YouTube attempted to create some fresh IP with YouTube Premium (née Red) with pitiful results. The closest Google — which, as of this writing, is a $1 trillion company — has ever come to producing a beloved character is "Bugdroid" the robot you sometimes see in the Android logo. They recently beheaded him.
The Stadia brand was, and remains, a chicken and egg problem. Even after all of our in-app purchases and movie rentals, customers are wary of putting their money into something they can't hold. Ephemeral media can go away at any time. Many services get around this by offering an all-you-can-eat subscription or rentals of content — economic models with time limits already built into their premise. If Netflix or Apple Music shut down tomorrow, fair enough! They only promised you, at most, a year to borrow their content anyway. But Stadia is selling access to games that, unless the service takes off, are at risk of vanishing from the cloud. While Xbox and PlayStation also offer digital products, you're absolutely free to download anything you outright purchase, unplug the console, and own that content until the physical object breaks down. Google's existing reputation for killing off services or products that aren't instantly smash successes only compounds the perception that buying something on Stadia is a huge gamble.
A mascot, even a "cool" one like Dos Equis' “The Most Interesting Man in the World," could have easily provided the company an avenue through which to build an emotional relationship with its fans and eased consumer's fears. Google's attempts at Stadia commercials have struggled to even explain to the public what Stadia actually is. A mascot could have given Stadia an identity, an image, a concept that could be understood without words. Google could have glued googly eyes and a big goofy grin to a cartoon cloud and that would have given many consumers at least a rudimentary understanding of the product's concept.
It's entirely possible that Google looked at its history with creating IP, reviewed the concepts it had in development, and reevaluated the costs and benefits of waiting several years for one of those untested brands to make it to market, and simply decided to pull the plug. Creating a hit video game is not a task that can be accomplished with money alone (just ask Jeff Bezos) and a hit video game doesn't necessarily require any of its characters to invade pop culture. Creating a good video game starring a marketable corporate mascot is many, many times harder.

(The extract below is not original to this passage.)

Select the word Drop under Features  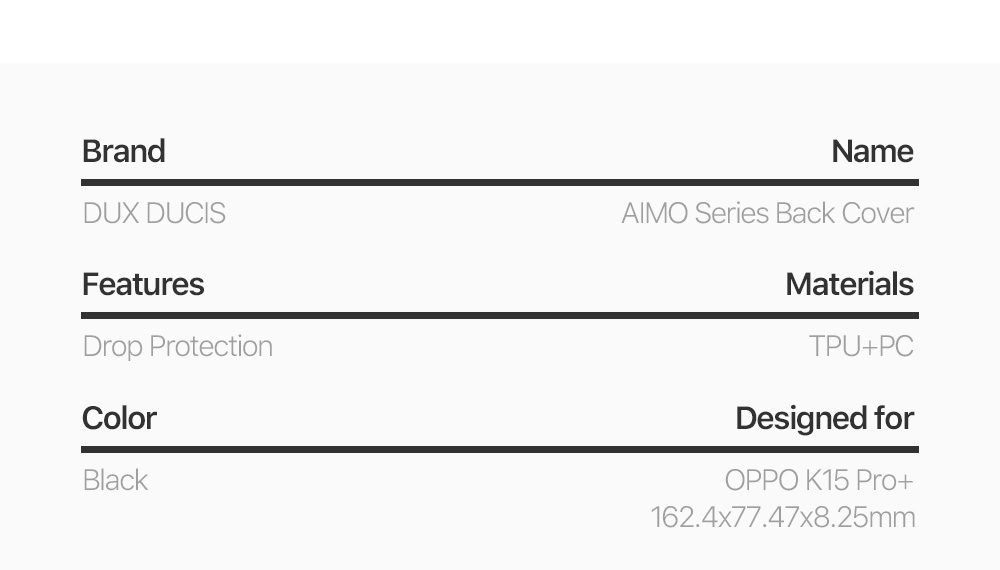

It's possible that Google saw the writing on the wall and decided it didn't want to spend its time fumbling around looking for brand recognition like Apple Arcade currently does.
Could Google have eventually pulled off the impossible and found a cartoon squirrel or a scary assassin or a talking computer mouse or creepy dragon that could break through to the public in a major way? Could it have built up a library of exclusive IP? Could it have found the patience to match its substantial investment? It's a shame that we'll probably never know.